Washing C++ code

I spent most of the day hunched at my laptop, checking out git branches trying to rebase commits to clean up the project I’m working on, but I haven’t been having much success. I did, have some good progress with automated documentation and code review tools, as well as some Docker stuff.

I found an interesting presentation by a dev named Uilian Ries titled Creating C++ applications with Gitlab CI, which is exactly what I’m hoping to do. He mentions tools such as Cppcheck, Clang Tidy, and Doxygen. Now I remember something about automated documentation generators during one of my CS classes a couple semesters ago, but let me say that I really should have paid more attention.

Code dependencies for a wallet address creation test class in the Cryptonote codebase. Generated by the Doxygen automated documentation tool.

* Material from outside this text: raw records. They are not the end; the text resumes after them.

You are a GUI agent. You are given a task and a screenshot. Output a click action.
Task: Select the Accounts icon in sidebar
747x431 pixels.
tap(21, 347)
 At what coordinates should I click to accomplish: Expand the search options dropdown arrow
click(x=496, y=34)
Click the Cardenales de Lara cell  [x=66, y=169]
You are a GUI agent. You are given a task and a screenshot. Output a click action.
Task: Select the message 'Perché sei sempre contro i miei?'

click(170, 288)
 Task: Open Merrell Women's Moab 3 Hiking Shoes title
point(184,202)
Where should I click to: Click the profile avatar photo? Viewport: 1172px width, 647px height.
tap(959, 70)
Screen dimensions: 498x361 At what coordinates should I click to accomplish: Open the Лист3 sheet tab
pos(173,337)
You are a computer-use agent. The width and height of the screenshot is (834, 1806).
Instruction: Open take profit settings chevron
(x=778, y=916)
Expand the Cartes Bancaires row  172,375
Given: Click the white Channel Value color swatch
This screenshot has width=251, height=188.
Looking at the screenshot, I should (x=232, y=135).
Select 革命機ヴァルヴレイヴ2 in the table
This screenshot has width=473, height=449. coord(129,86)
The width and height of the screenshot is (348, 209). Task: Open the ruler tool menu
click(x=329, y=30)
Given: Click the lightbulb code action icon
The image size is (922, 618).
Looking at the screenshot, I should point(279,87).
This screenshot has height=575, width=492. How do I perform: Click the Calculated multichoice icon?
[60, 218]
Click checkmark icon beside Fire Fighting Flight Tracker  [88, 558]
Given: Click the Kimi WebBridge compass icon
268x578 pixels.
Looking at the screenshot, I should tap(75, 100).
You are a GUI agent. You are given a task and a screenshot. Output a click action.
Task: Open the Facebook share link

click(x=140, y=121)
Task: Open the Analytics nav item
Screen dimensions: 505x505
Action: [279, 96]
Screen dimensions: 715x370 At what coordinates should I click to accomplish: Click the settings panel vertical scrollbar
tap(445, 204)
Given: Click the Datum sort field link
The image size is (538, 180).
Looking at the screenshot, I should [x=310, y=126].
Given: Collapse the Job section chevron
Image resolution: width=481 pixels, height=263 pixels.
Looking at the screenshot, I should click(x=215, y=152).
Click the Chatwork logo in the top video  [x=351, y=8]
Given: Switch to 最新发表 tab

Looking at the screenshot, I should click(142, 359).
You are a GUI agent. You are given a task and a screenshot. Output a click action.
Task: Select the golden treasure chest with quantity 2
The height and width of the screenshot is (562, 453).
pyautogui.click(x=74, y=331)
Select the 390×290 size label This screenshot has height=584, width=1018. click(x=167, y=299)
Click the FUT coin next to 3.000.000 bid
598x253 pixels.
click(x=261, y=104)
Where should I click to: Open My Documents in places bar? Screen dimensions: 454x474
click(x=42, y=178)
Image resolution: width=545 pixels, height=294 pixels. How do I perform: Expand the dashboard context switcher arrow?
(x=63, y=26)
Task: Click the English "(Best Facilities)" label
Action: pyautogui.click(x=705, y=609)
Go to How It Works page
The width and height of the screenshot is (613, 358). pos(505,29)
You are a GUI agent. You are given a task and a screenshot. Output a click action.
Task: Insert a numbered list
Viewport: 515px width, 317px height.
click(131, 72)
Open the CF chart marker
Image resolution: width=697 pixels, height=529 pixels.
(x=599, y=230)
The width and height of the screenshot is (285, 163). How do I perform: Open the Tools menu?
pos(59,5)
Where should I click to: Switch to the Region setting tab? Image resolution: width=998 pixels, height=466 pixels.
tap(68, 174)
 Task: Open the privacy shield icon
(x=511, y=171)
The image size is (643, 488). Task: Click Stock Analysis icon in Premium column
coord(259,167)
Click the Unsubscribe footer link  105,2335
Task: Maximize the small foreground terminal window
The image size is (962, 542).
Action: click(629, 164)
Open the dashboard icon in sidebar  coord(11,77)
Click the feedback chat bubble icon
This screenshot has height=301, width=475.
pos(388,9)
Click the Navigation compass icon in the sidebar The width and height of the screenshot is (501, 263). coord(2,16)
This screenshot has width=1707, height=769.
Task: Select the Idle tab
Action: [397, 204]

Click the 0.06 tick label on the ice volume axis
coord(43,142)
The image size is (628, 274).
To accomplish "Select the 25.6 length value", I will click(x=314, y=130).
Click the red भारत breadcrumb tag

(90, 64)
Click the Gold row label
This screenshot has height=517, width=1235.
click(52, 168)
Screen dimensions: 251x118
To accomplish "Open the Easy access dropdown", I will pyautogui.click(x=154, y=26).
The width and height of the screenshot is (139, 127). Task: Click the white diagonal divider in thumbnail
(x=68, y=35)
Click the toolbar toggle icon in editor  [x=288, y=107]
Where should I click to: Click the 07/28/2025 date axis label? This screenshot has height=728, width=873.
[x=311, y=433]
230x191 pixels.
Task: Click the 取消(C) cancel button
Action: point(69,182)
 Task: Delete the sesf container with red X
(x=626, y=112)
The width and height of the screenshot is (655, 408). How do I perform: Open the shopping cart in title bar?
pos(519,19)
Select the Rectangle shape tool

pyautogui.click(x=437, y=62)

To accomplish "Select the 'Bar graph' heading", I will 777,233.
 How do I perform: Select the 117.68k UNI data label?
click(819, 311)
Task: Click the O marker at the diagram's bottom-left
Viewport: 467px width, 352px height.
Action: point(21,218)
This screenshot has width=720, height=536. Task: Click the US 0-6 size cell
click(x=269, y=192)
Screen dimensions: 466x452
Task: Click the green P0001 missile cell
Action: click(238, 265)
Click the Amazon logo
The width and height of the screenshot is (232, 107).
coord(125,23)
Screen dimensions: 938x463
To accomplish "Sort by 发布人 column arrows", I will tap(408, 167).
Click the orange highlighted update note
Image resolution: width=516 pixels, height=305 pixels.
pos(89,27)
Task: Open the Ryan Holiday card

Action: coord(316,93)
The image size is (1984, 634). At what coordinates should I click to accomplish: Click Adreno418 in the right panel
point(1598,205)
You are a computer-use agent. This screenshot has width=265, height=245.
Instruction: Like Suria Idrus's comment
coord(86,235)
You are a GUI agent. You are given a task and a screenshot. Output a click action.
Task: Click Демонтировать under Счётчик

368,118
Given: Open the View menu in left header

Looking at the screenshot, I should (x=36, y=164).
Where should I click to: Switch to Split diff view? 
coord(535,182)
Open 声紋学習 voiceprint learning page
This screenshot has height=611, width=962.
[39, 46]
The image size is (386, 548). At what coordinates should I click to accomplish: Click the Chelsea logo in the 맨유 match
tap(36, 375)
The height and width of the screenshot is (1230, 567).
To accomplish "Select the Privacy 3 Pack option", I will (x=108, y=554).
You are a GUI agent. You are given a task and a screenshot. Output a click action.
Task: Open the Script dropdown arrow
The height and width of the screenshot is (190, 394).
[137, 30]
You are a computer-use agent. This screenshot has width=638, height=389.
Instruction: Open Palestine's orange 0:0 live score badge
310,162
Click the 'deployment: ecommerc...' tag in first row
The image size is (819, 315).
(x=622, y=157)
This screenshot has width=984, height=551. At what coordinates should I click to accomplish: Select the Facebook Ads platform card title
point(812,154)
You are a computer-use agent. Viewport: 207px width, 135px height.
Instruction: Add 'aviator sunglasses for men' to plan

Uilian goes into a lot more during his presentation that I didn’t get into today, but I did start to work on automating the build process using Docker. One of the problems that I’ve run into with the original Cryptonote forks is that it was built for Ubuntu 16, using an older version of the Boost library. I haven’t quite figured out how to get the builds to work on Ubuntu 18, and keeping an older distro running somewhere isn’t really an effective use of time. I already had Docker setup on a home server, so I was able to spin a copy up, clone my repo, install build prereqs and go to town.

docker run --name pk_redux -it ubuntu:16.04
root@5a1d66905643:/#
apt-get update 
apt-get install git
git clone https://gitlab.com/pk_redux/pkcli.git
cd pkcli
apt install screen make cmake build-essential libboost-all-dev pkg-config libssl-dev libzmq3-dev libunbound-dev libsodium-dev libminiupnpc-dev libreadline6-dev libldns-dev
make
.build/release/src/pkdaemon

My next step here is to save these commands into a Dockerfile or docker-compose file that I can start building off of, adding the code checks and documentation generators as needed. Once I’ve verified the syntax and worked out any bugs, I should be able to start adding things to the Gitlab CI YML files as well. This should help keep the project well-maintained and clean.

I’ve been familiar with Docker for some time, but it’s been a long time since I last messed around with it. It’s really exciting, to be able to document everything, and be able to spin up containers without polluting my base system.